» **Excerpted passage**:
We must be able to identify a "base case", where we know the answer
without further calculation and can simply return it. We then additionally
need to identify a way to take more complex situations of the problem
and simplify them until we can eventually get to the base case. When we have a recursive method that won't end, we should look for either of two problems: on one hand, we may not have correctly identified the base case. If not, it won't be correctly reached and/or won't return the base case result. On the other hand, we may not have taken all more complex cases into account, and provided a way that each one can move toward the base case. Let's now look at the code for this method:
// Adds up the digits of the given number
// For example: digitSum(3456) returns 3+4+5+6 = 18
public static int digitSum (int n)
{
if (n > 10)
{ // the base case (small number)
return n;
}
else
{ // the recursive case (large number)

» **Data provided**:
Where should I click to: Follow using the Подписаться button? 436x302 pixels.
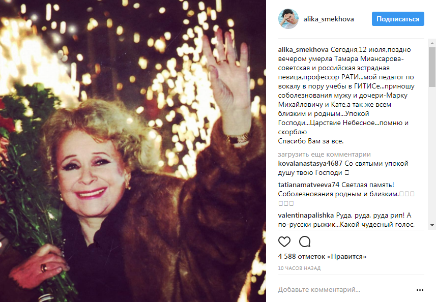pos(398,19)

---

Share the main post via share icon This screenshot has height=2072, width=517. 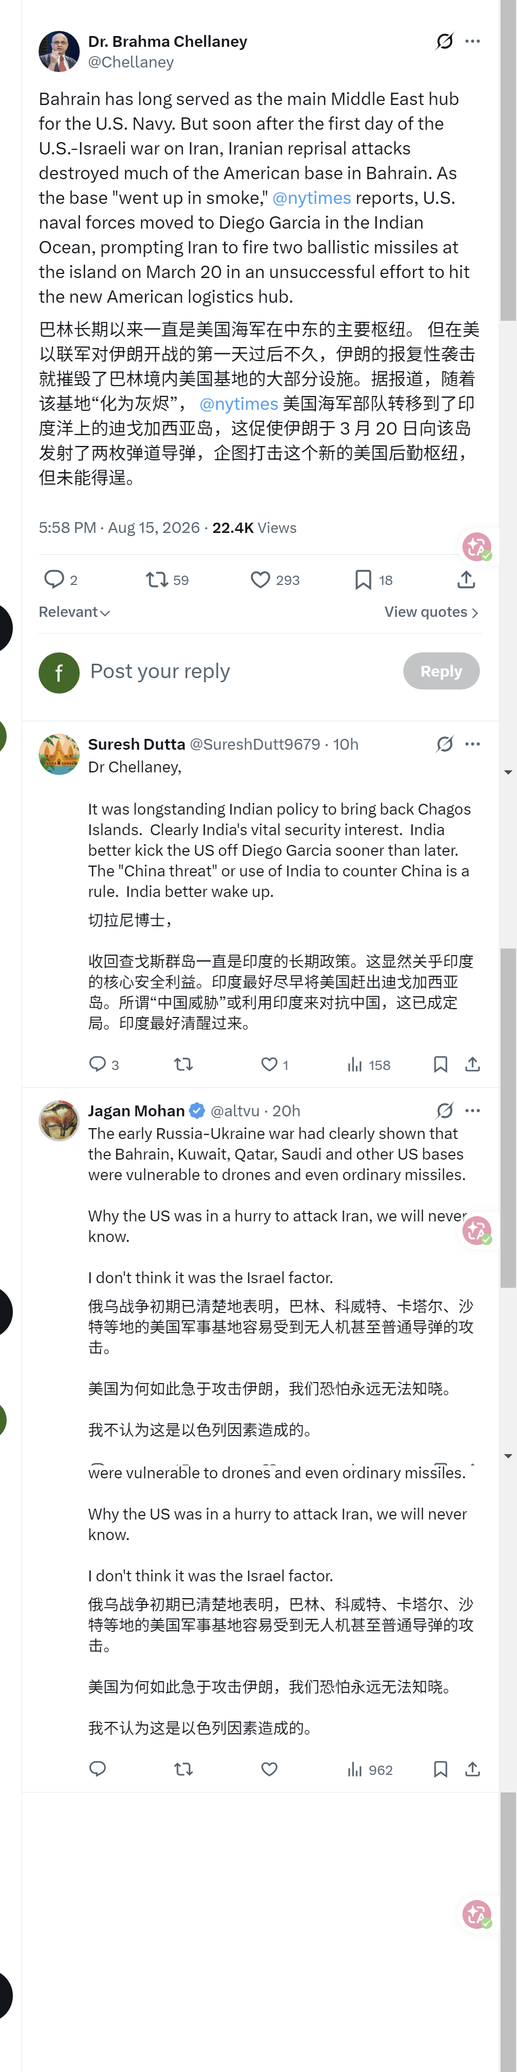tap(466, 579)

» **Goal**: Return the entire excerpt on recursion and base cases word for word, code lines included, with no changes.

» **Written response**:
We must be able to identify a "base case", where we know the answer
without further calculation and can simply return it. We then additionally
need to identify a way to take more complex situations of the problem
and simplify them until we can eventually get to the base case. When we have a recursive method that won't end, we should look for either of two problems: on one hand, we may not have correctly identified the base case. If not, it won't be correctly reached and/or won't return the base case result. On the other hand, we may not have taken all more complex cases into account, and provided a way that each one can move toward the base case. Let's now look at the code for this method:
// Adds up the digits of the given number
// For example: digitSum(3456) returns 3+4+5+6 = 18
public static int digitSum (int n)
{
if (n > 10)
{ // the base case (small number)
return n;
}
else
{ // the recursive case (large number)